The first edition of A Pickle for the Knowing Ones is 8,847 words long. The book contains no punctuation, many misspellings and grammatical mistakes, and randomly capitalized letters. An example of this can be found in the start of the fourth edition:

To mankind at Large the time is Com at Last the grat day of Regoising what is that why I will tell you thous three kings is Rased Rased you meane should know Rased on the first Royal Arch in the world

The text is structured like a series of letters; each section is signed "Timothy Dexter", "T Dexter", or "T D'r" variously at the bottom, with some containing headings like "From the museum of Timothy Dexter, esq." Throughout, Dexter complains about things like politicians and the clergy, while praising his own glory and power. He also suggests that what the United States needed was an emperor, and that they should "Call for me to take the helm".

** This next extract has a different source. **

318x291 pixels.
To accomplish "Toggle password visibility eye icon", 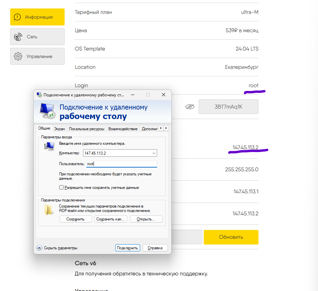I will tap(190, 106).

After receiving complaints about the lack of punctuation, Dexter published a second edition in 1805, this time containing pages full of punctuation in the appendix. He tells the readers to "peper and solt it as they plese". Six more editions were published after Dexter died on October 26, 1806, containing letters and speeches by Dexter added by editors.

== Reception ==
The writing style of A Pickle for the Knowing Ones was heavily criticized by poets and writers; in 1890, nineteenth-century poet Oliver Wendell Holmes Sr. wrote in The Atlantic that Ralph Waldo Emerson and Walt Whitman should not have allowed Dexter to write the book, since his countrymen would believe that they "need not go to the Heralds' College to authenticate their titles of nobility", and that they should disregard correctly spelling words.

Described as a "jumble of letters promiscuously gathered together", the book was also covered by The New York Times in 1925. The author drew a comparison to Benjamin Franklin's Poor Richard's Almanack and detailed its usefulness in teaching typing, writing "for the student cannot allow his eyes to stray from the text to the keys and make a successful copy." Additionally, Dexter and A Pickle for the Knowing Ones were written on by author W. H. Blumenthal in a 1932 essay about eccentric authors, in which he analyzed how readers and the general public should treat them.